/single-cluster-setup

Automated setup of a HDFS, YARN and Metastore in single cluster mode with a single command

Primary LanguageKotlin

Automated setup of a Hadoop cluster (HDFS + YARN) in pseudo distributed mode and Hive Metastore

Pre-requisite

Make sure password-less ssh is setup correctly on the local machine

Directory layout

  • setup/binaries : This is where Hadoop and Hive binaries are downloaded and un tarred to folders hadoop and hive
  • setup/conf contains HDFS, YARN and Metastore configuration. These configuration settings are copied over to folders hadoop and hive respectively under binaries during setup.

setup.cfg

Update setup/conf/setup.cfg as required. For first time run, 'download.binaries' should be true and then mark it false for subsequent runs so that hadoop and hive tgzs are not downloaded on every run.

Setting up cluster

./gradlew setup:setupCluster

This will setup HDFS, YARN and Metastore. Application logging will be under setup/build/logs . Hadoop specific logs will be under setup/binaries/hadoop/logs. Under each platform, environment variables needed to talk to the platform correctly will be written E.g envs vars to talk to HDFS, YARN will be written under setup/binaries/hadoop/env_vars.sh, and for Hive they will be under setup/binaries/hive/env_vars.sh

Verification

Once the cluster is up. You can play around with HDFS, check whether YARN is up etc.

cd setup/binaries/hadoop
. env_vars.sh  # Set env variables
bin/hdfs dfs -ls /

cd setup/binaries/hive
. env_vars.sh # Set env variables
bin/hive  # Start Hive

Verify RM is up: http://localhost:8088/cluster

◆ **REQUIREMENT A**
In the cluster setup README, where does application logging go?
◆ **REQUIREMENT B**
Copy the part of the cluster setup README starting at "Make sure password-less" and ending at "binaries during setup.".

◆ **SUPPLIED INFORMATION**
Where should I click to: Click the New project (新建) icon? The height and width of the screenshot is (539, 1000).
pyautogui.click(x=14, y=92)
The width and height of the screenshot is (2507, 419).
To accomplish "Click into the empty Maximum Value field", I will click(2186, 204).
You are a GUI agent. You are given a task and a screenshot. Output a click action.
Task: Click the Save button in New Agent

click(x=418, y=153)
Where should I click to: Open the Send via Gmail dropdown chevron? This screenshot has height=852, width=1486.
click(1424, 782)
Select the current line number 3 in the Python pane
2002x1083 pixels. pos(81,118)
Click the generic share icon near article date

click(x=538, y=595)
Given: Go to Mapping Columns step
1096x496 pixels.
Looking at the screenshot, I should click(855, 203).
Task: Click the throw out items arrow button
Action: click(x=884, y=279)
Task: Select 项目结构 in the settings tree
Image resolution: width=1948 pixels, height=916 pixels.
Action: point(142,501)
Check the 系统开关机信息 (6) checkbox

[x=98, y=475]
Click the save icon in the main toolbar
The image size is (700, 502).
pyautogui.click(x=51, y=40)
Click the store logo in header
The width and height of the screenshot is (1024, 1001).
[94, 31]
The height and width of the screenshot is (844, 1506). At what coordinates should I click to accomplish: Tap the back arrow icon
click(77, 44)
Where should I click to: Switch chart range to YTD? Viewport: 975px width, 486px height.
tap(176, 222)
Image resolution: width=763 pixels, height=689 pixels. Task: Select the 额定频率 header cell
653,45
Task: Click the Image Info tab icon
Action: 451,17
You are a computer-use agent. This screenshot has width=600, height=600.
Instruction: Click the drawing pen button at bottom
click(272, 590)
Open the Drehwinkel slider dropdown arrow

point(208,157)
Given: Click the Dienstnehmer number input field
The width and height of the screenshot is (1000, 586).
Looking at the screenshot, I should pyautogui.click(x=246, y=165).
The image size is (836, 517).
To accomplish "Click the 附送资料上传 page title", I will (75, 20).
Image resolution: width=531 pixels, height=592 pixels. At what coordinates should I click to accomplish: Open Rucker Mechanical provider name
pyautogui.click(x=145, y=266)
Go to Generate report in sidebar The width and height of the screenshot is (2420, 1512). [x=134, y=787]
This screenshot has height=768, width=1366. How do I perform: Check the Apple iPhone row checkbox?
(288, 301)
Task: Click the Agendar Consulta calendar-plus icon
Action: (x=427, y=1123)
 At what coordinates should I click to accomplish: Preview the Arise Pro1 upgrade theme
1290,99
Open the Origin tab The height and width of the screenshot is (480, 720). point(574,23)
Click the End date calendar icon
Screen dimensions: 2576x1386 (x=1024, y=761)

◆ **FULL OUTPUT A**
Under setup/build/logs.

◆ **FULL OUTPUT B**
Make sure password-less ssh is setup correctly on the local machine

Directory layout

  • setup/binaries : This is where Hadoop and Hive binaries are downloaded and un tarred to folders hadoop and hive
  • setup/conf contains HDFS, YARN and Metastore configuration. These configuration settings are copied over to folders hadoop and hive respectively under binaries during setup.